To Vote or Not To Vote
The only reason I still have a Facebook account is because my mom doesn’t know how to use any other apps. Once a week I log in, skip past the unbridled and stupid fury of the timeline and cut straight to the video chat. All social media has the unique quality of bringing out the loudest and most certain opinions in people. But as the majority of Facebook users are older and more politically reliant on it than, say, Instagram or TikTok users, the peculiar flavour of hellishness that characterises my timeline tends to be very a liberal one.

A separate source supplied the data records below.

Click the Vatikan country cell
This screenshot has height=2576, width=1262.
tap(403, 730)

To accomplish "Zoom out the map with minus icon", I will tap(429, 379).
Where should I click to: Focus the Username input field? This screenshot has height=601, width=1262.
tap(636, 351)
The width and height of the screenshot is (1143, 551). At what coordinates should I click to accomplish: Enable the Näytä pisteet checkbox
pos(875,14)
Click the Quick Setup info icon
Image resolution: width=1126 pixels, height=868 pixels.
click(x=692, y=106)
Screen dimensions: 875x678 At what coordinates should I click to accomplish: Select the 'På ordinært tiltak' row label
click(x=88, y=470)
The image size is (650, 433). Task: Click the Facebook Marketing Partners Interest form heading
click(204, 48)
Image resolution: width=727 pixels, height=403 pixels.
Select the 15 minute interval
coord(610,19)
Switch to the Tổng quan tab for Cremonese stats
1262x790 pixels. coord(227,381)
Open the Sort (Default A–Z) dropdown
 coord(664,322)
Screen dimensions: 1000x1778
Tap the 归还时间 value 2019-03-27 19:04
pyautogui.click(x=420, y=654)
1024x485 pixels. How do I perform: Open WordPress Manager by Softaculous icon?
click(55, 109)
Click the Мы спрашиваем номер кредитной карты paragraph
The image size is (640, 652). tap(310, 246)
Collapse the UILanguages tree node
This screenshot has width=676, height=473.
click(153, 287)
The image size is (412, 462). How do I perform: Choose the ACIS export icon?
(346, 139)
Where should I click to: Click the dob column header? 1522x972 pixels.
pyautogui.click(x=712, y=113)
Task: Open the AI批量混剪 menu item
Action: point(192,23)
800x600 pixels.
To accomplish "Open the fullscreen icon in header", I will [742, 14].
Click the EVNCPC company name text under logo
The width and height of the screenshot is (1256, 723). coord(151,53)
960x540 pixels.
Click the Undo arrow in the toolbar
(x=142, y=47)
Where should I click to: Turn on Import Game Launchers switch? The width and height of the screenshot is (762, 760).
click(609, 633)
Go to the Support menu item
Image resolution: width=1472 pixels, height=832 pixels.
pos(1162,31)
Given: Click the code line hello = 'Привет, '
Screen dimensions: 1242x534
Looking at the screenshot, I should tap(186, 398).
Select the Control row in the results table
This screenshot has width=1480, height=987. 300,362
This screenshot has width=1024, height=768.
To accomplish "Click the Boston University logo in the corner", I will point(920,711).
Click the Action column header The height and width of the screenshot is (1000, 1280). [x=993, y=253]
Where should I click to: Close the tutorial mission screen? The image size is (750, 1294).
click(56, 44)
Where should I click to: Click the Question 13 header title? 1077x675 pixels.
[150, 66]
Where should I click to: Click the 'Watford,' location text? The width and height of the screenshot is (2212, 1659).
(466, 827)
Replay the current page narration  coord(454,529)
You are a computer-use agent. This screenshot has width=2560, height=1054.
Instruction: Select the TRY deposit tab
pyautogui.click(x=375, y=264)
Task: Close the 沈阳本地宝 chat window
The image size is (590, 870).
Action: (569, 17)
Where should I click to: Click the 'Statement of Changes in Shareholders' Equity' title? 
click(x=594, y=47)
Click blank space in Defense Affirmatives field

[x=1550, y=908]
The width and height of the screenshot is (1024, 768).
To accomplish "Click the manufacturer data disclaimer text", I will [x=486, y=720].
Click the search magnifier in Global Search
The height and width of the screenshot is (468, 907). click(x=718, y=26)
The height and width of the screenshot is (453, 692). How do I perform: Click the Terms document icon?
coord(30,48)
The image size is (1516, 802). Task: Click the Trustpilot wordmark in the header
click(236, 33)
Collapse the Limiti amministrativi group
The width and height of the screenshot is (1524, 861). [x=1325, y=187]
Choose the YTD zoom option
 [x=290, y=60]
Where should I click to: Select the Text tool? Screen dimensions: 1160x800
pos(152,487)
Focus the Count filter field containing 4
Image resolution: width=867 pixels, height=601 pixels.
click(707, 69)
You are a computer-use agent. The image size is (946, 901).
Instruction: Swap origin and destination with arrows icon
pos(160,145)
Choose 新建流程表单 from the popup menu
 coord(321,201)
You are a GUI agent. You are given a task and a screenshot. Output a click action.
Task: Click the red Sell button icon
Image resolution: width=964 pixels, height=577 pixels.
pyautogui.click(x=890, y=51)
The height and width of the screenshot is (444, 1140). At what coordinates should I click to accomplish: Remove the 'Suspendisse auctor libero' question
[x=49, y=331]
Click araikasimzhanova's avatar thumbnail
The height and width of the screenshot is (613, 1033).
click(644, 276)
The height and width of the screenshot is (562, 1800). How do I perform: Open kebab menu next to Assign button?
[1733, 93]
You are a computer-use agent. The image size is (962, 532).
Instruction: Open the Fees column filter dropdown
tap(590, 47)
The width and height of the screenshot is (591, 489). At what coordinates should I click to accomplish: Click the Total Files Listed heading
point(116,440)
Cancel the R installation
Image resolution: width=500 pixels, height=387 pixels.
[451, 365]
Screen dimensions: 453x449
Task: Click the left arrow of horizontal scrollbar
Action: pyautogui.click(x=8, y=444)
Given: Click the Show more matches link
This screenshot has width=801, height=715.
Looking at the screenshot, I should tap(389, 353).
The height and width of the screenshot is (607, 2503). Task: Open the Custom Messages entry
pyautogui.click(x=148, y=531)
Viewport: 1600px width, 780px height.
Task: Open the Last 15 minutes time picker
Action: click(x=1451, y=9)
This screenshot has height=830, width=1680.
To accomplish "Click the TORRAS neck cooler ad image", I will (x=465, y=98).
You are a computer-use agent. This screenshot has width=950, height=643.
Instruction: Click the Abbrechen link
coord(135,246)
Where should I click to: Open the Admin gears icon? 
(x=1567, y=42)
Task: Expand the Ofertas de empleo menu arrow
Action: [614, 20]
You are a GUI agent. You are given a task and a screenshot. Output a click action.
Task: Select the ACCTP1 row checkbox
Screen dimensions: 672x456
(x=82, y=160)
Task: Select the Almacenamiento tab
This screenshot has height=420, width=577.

This week, unusually, I posted something. I guess it’s because I’ve got this absentee ballot sitting here on my desk, waiting to be filled in and sent off. To be honest, I don’t know if I want to vote. I’ve never voted before, having always agreed with Emma Goldman that if voting changed anything they would make it illegal. The way the Democratic Party ratfucked Bernie lends credence to Goldman's view. But the argument for getting rid of Trump is compelling. While I don’t think he’s uniquely bad as far as presidents go (the last four presidents are collectively responsible for literally millions of deaths in the name of US imperialism, while Trump’s big military gambit was killing an Iranian general) I do recognise that he represents an escalation of the sadistic nihilism eating away at the foundation of the American republic. It doesn’t take a political scientist to see that the forces coalescing around Trump are the status quo on steroids.
So with a blank ballot staring me in the face I figured, let’s ask Facebook—home of the JUST FUCKING VOTE liberal tendency, peppered with a few radicals I expected might weigh in. I thought maybe someone could convince me either way, and correctly assumed that the algorithm would bump my post. I wrote:
Help me, if you will, with a little thought experiment.
Let’s imagine that I am in possession of an absentee ballot that needs to be filled in and sent by the middle of this week to be counted. I can fill it in and vote for Joe Biden, or I can—not.
On the one hand, Donald Trump is in many ways a uniquely bad president (though he hasn’t killed nearly as many people as the previous four presidents—yet). The argument is strong, I concede it. But on the other hand, Joe Biden has been at the centre of almost all of the mass murder and mass incarceration that has made the United States such a hellhole for the past 40 years. And the Democrats have proven time and again that they either can’t or won’t fight when it comes to brass tacks. And we find ourselves decade after decade being told that we must vote blue no matter who, never withholding our votes as a block to leverage power, which might be the reason we’re in this mess to begin with.
So, should I fill in the ballot and vote? Or should we start building the party? Or both? Or neither?
Comments and DMs welcome.
The replies consisted mostly of what you might expect. The older, wealthier liberal types chided me smugly for even asking the question. Those who’ve had a harder time either proposed voting for Biden begrudgingly, voting third party, or not voting at all. They understand that Democrats have us by the balls. One of my aunts actually asked if I felt comfortable with Trump representing my country—which, because she’s my dear aunt, I didn’t rejoin that a hunk of rotting meat torn to pieces by plague-carrying insects would best “represent” my country.
Two replies stood out. The first, from a pen pal whose opinion I respect enormously, said—don’t bother. At some point the Democrats have to learn that they can’t just count on us to vote for them because the alternative is worse. He pointed out that once you’ve pledged your unconditional support for a party, you lose leverage. Why would the Democrats, who know they have your vote regardless, listen to your demands? They’ve got you over a barrel. The only way to build working class power is to channel it into an organisation that shares an interest with the working class. My pen pal argued that the death of the Democratic Party is a prerequisite for building that kind of power and forming that kind of organisation.
The second reply came from my good friend and sometimes podcast co-host Norm. He argued that he doesn’t actually deep-down agree with any of the Democratic Party’s reasoning where voting is concerned, but that the alternative is just so much worse it merits drastic action. He used the analogy of a room in the house catching fire: voting Dem won’t put out the fire but it’s like spraying it with something to make sure the whole building doesn’t light up and burn down. Norm has no illusions about what voting for Joe Biden means. It’s a small measure to slow the slide into chaos that the Trump presidency represents. What we do to fix the underlying problem is the first question we should ask on day one of a Biden presidency. And Norm recognises that it might already be too late.
Sorry folks, but I’m not here to give you a definitive answer. You’ll find no closure from me. In the end if I vote or not, I wouldn’t write home about it. Capitalism is in crisis and Bernie was the stabilising element it needed to balance out, a compromise to buy us more time. He never was a revolutionary. Neither were we. But we are now, if we have eyes to see that there's no going back to a pre-Trump pre-corona fantasy world. Change is here, and I don't mean the Obama variety. If Trump wins and the country descends into an ecocidal fascism that sets the rest of the world ablaze, it’ll be in large part because Democrats have been pumping the bellows. Like it or not, we’re the fire brigade. If Biden wins and everybody breathes such a huge sigh of relief that we forget to man the hose and ladder—well, it’ll be the same song and dance but with a four-year prelude. Either way, the house is on fire.